[Start Given text]
Taiwan and Beijing: Part 2


2013-01-30 By Richard Weitz

In his inaugural address, Ma stated that there would be “no reunification, no independence, and no use of force.”

During the campaign, Ma emphasized the need to revive the Taiwanese economy and advocated expanding social and economic ties with the Chinese mainland, including restoring direct communications, postal, and other commercial links that had atrophied under Chen. Although Ma had expressed willingness to sign a formal treaty with the mainland, Ma has declined to embrace Beijing’s version of the One China principle, urging instead that both nations set aside ideological issues and concentrate on economic cooperation.

After a nine-year hiatus, the ARATS and the SEF resumed formal talks on June 13, 2008. Four months later, ARATS Chairman Chen Yunlin and SEF Chairman Chiang Pin-kun signed agreements that included the “Three Directs” of direct flights, direct shipping, and direct postal services, replacing circuitous routes that often had to go through Hong Kong.

The Chinese military modernization drive continues to shift the military balance further in Beijing’s favor. Is the modernization of Taiwanese defenses part of the Pivot to the Pacific? Credit Image: Bigstock

In December 2008, at the 4th Cross-Strait Economic, Trade and Cultural Forum, the PRC announced ten measures towards Taiwan designed to enhance economic cooperation. The third round of ARATS-SEF talks took place in April 2009 in Nanjing.
[End Given text]
The task » Reproduce the article on Taiwan and Beijing in full, with every word and line unchanged.
[Start Material supplied]
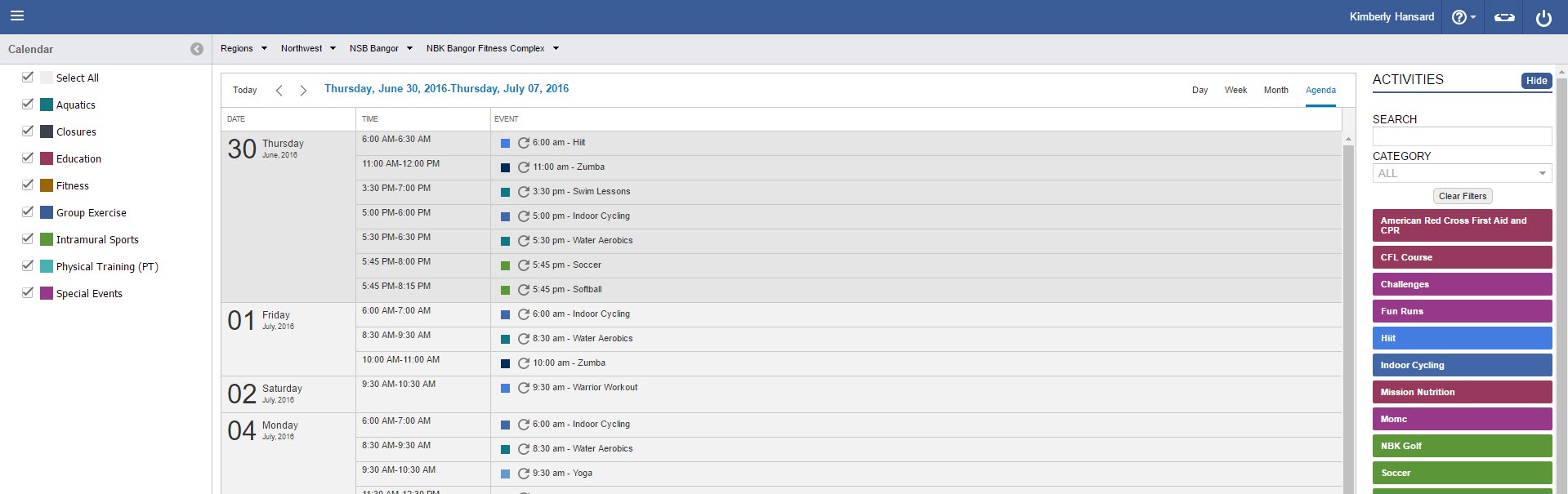Open the NBK Bangor Fitness Complex dropdown
Screen dimensions: 1568x494
click(492, 49)
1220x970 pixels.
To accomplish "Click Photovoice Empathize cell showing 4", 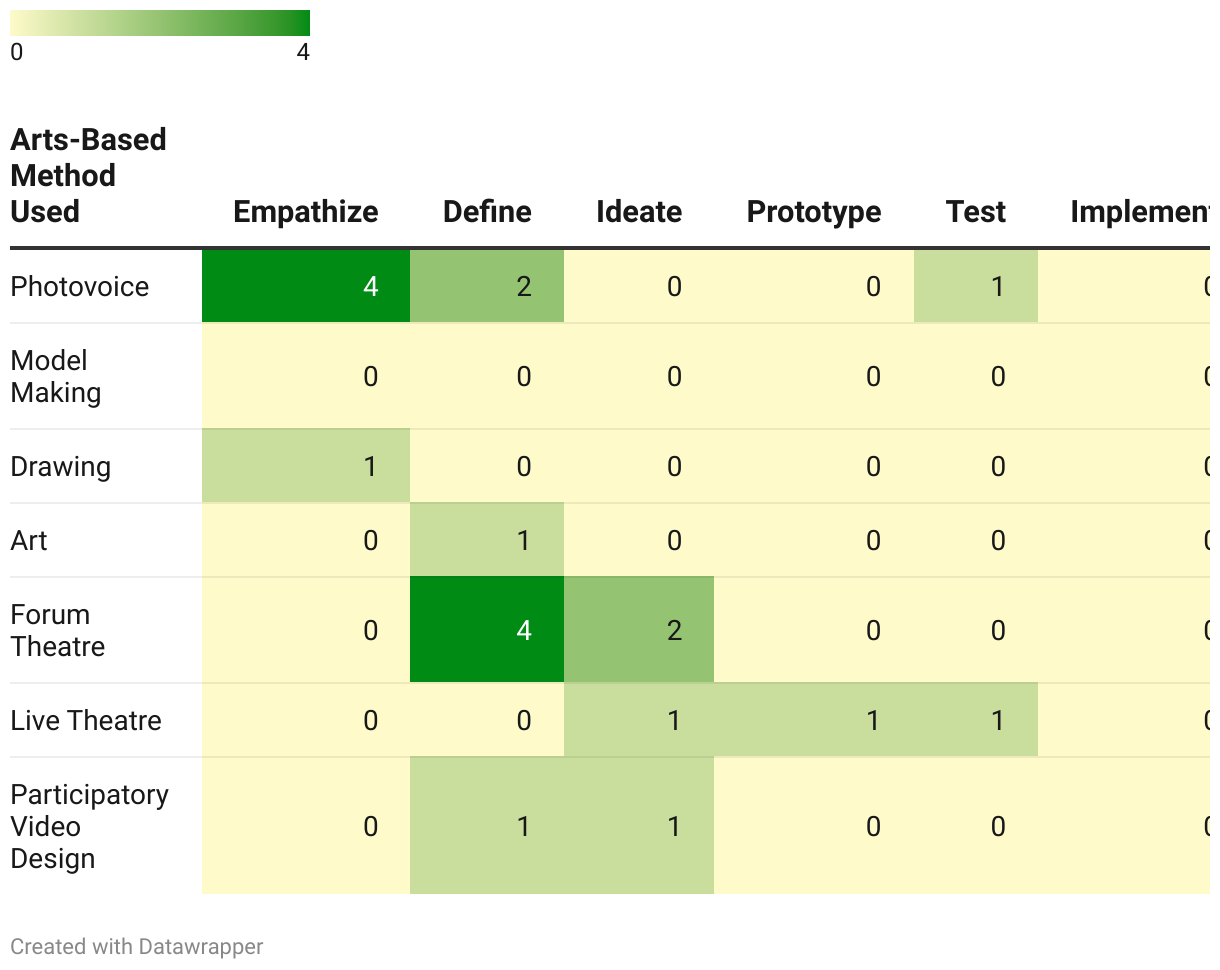I will [306, 287].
[End Material supplied]
In response »
Taiwan and Beijing: Part 2


2013-01-30 By Richard Weitz

In his inaugural address, Ma stated that there would be “no reunification, no independence, and no use of force.”

During the campaign, Ma emphasized the need to revive the Taiwanese economy and advocated expanding social and economic ties with the Chinese mainland, including restoring direct communications, postal, and other commercial links that had atrophied under Chen. Although Ma had expressed willingness to sign a formal treaty with the mainland, Ma has declined to embrace Beijing’s version of the One China principle, urging instead that both nations set aside ideological issues and concentrate on economic cooperation.

After a nine-year hiatus, the ARATS and the SEF resumed formal talks on June 13, 2008. Four months later, ARATS Chairman Chen Yunlin and SEF Chairman Chiang Pin-kun signed agreements that included the “Three Directs” of direct flights, direct shipping, and direct postal services, replacing circuitous routes that often had to go through Hong Kong.

The Chinese military modernization drive continues to shift the military balance further in Beijing’s favor. Is the modernization of Taiwanese defenses part of the Pivot to the Pacific? Credit Image: Bigstock

In December 2008, at the 4th Cross-Strait Economic, Trade and Cultural Forum, the PRC announced ten measures towards Taiwan designed to enhance economic cooperation. The third round of ARATS-SEF talks took place in April 2009 in Nanjing.